⚾ Data science project to predict if a Major League Baseball player will get a hit on any given day (2020) ⚾
by Andrew Liu
External factors such as weather and wind can potentially impact a player’s ability to hit the ball. One example would be the temperature where a player may be more fatigued on a hot day. The type of weather may also affect a player as some players may play significantly worse on a rainy day or signifcantly better on a cloudy day when the sun is not shining in their eyes. Wind can also affect a player’s ability to hit the ball. For example, a pitch may come in faster or slower depending on the direction of the wind. For that reason, we not only measured the speed of the wind but also the direction.
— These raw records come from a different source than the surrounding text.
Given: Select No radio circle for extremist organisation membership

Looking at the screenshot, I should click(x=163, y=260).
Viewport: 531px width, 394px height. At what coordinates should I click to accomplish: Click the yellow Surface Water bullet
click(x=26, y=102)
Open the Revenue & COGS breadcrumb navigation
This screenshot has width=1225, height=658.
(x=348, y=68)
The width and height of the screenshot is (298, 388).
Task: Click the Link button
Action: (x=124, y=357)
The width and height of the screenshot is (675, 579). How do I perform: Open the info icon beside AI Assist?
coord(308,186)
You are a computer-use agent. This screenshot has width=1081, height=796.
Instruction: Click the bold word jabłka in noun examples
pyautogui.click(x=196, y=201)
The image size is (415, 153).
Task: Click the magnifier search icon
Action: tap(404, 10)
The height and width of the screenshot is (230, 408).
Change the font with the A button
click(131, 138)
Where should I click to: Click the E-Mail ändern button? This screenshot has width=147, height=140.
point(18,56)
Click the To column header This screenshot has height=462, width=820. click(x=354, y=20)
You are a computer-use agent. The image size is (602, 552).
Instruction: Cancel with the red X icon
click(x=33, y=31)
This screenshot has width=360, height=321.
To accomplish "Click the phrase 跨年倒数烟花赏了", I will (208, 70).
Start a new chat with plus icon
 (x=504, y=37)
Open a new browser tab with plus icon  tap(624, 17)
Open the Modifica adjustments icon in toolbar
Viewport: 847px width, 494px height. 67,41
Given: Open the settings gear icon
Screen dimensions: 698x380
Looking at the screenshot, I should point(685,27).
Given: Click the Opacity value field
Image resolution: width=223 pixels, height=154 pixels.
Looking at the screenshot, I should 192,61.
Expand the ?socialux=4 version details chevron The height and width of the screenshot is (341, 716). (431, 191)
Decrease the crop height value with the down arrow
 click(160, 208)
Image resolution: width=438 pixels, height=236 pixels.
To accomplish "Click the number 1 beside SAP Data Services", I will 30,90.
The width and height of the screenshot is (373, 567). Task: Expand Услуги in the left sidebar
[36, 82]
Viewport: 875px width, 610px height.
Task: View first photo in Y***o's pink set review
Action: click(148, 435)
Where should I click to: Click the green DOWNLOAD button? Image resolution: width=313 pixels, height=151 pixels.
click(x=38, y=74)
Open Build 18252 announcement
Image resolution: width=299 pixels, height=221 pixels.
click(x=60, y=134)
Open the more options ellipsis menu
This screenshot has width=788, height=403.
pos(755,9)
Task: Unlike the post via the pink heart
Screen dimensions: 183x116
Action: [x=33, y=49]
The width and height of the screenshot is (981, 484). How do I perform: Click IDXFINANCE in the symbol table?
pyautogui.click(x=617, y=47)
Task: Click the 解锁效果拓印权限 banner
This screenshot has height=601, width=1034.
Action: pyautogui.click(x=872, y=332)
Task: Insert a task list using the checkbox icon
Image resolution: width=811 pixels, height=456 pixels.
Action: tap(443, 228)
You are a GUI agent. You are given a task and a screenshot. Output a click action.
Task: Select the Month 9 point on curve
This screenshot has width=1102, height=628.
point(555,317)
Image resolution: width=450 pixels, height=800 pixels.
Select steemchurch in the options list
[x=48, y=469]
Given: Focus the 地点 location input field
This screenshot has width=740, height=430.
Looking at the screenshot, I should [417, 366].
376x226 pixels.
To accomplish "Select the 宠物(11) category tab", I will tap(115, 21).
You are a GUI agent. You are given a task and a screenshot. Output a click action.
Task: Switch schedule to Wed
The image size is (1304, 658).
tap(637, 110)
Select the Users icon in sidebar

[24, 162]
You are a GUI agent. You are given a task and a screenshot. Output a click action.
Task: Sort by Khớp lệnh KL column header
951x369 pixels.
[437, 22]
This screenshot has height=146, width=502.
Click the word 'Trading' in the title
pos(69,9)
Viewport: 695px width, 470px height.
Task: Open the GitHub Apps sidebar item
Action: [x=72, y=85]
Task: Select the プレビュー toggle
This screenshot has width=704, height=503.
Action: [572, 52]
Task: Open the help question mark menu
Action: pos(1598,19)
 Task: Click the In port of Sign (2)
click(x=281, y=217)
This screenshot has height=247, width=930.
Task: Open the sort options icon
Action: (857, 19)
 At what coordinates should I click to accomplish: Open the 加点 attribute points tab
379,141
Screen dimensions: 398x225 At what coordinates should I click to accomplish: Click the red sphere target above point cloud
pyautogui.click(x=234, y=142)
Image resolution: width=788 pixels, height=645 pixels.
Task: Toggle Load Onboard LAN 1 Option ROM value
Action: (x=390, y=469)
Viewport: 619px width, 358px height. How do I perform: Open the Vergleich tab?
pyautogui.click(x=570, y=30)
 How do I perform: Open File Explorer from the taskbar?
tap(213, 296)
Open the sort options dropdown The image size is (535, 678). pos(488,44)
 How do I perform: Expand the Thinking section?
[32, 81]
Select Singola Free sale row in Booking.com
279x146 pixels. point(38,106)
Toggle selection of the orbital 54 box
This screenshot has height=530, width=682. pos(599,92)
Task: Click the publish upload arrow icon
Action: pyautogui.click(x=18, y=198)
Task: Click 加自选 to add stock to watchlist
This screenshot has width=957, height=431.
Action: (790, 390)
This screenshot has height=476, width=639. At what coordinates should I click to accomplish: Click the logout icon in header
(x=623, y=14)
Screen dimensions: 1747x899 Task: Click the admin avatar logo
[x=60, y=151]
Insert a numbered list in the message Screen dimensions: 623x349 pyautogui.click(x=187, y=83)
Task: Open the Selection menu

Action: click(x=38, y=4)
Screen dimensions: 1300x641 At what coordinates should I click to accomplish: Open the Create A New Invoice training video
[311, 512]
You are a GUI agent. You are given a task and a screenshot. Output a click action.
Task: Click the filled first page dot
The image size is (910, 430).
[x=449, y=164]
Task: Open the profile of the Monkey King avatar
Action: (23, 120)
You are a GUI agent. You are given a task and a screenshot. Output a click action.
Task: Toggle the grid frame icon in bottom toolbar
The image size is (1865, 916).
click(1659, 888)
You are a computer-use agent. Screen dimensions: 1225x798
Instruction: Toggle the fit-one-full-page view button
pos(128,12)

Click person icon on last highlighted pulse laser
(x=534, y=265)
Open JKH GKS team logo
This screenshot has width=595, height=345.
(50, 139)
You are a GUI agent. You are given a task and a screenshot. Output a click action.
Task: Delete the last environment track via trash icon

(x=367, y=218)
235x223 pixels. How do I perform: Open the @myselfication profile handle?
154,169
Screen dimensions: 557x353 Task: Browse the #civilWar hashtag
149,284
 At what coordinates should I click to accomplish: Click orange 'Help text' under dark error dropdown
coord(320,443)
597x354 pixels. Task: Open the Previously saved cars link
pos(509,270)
Overall, the four data fields that were collected and used for weather and wind data were the temperature in degrees, the category of weather, the wind speed in miles per hour, and the wind direction. We identified these four variables as the most important variables to capture the effects of the weather and wind during a game, and conducted analysis on whether these factors truly affected players. In the general dataset, the effect was not evident, but on a player by player basis we saw patterns in players’ hitting ability during certain weather and wind conditions.
The weather and wind data were scraped off of mlb.com/scores using Python and the BeautifulSoup4 and Selenium libraries. The scraper parsed through each date within the 2014-2019 seasons and clicked on the box score of each regular season game (discludes training or exhibition games). Within the box score, multiple data fields were collected such as the date, the overall score of the game, the venue, and the weather and wind data. In total, the following 10 variables were collected for each game: Date, Team 1, Team 2, Team 1 Score, Team 2 Score, Venue, Weather (Degrees), Weather Type, Wind (MPH), and Wind Direction.